◆ WORK TASK
What you write should be an exact repeat of the lines from the one with "Odmietnuť (396, 1490)" through the final line below, minus the pictures.

(Dataset entries)

----------------------------------------

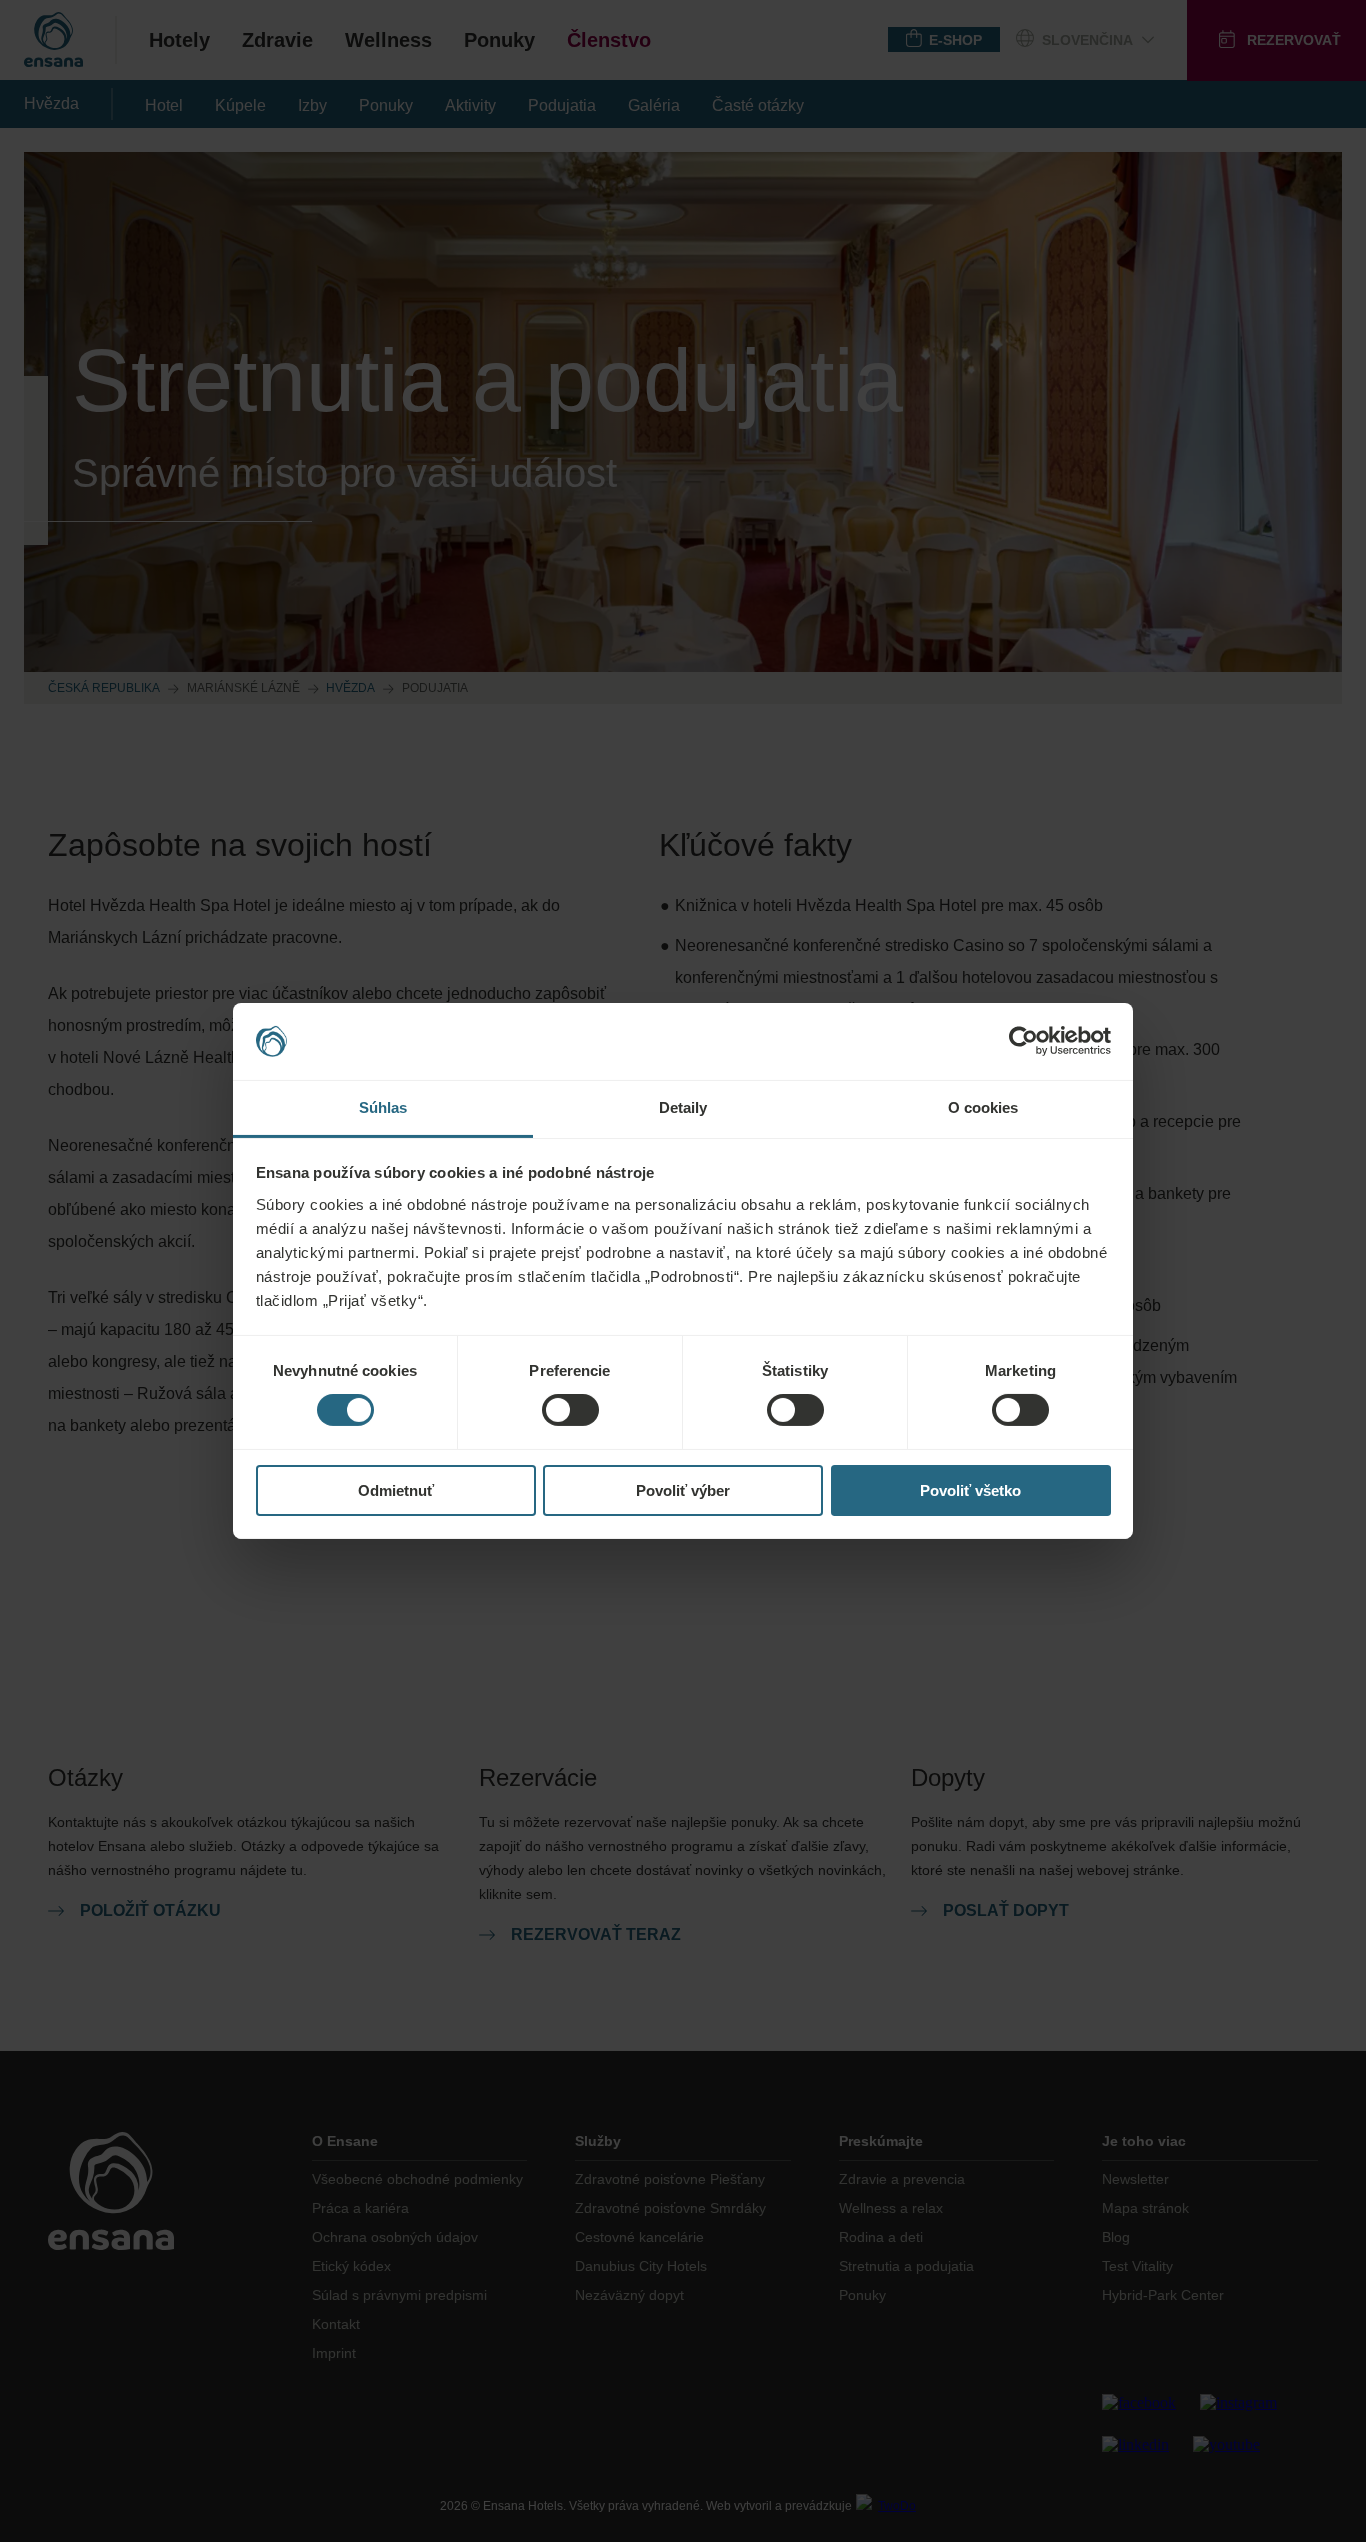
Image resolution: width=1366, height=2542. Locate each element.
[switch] (570, 1410)
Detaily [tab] (683, 1107)
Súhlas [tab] (383, 1107)
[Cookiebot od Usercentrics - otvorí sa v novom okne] (1023, 1041)
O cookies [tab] (983, 1107)
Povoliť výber (683, 1490)
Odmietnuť (396, 1490)
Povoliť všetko (970, 1490)
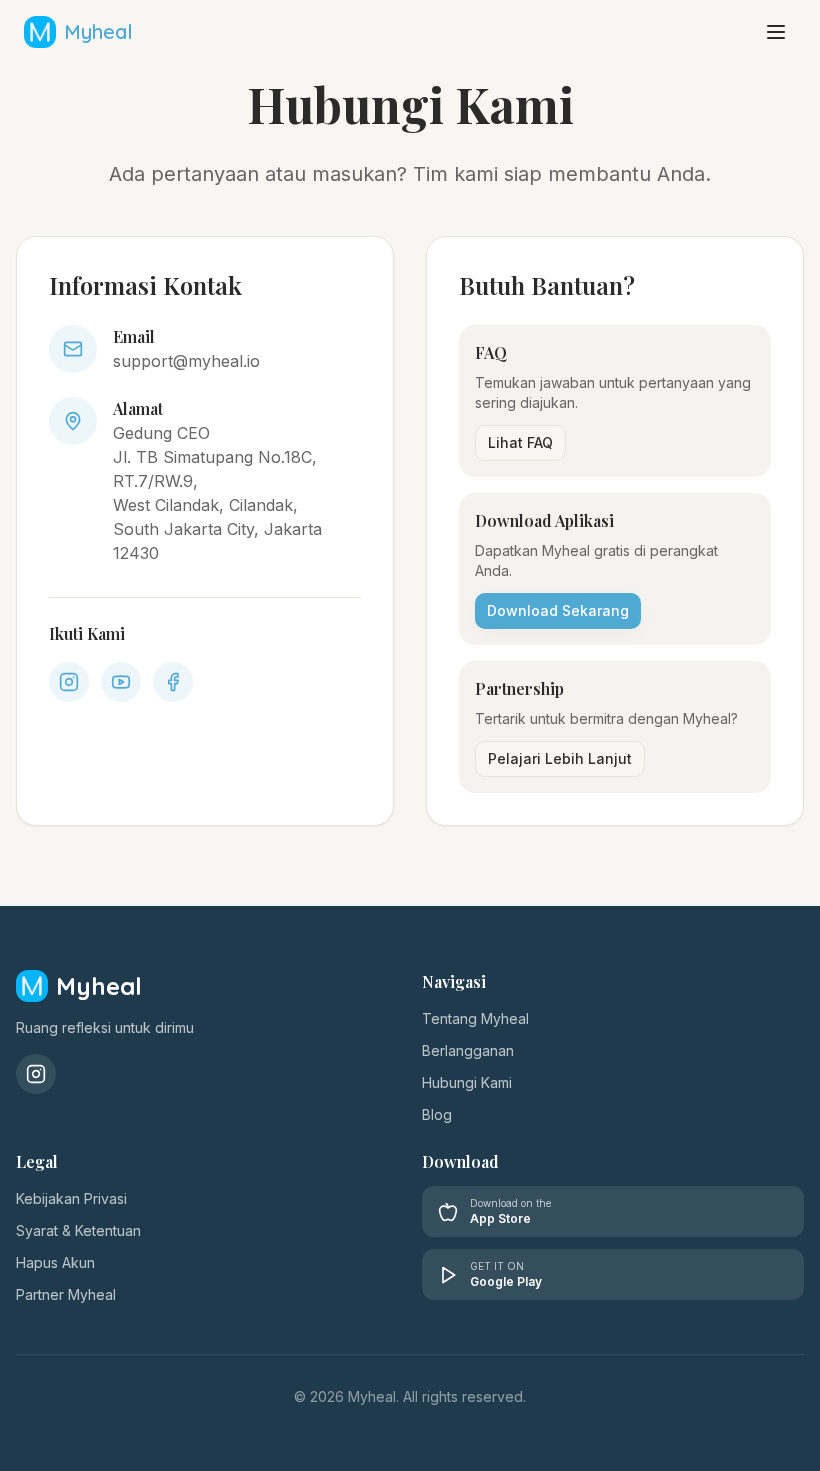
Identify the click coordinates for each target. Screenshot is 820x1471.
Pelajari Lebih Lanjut (560, 758)
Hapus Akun (55, 1262)
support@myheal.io (186, 361)
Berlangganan (468, 1050)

----------------------------------------

◆ REPLY TO THE TASK
Odmietnuť (396, 1490)
Povoliť všetko (970, 1490)
Identify the click coordinates for each target. Screenshot is 820x1471.
Pelajari Lebih Lanjut (560, 758)
Hapus Akun (55, 1262)
support@myheal.io (186, 361)
Berlangganan (468, 1050)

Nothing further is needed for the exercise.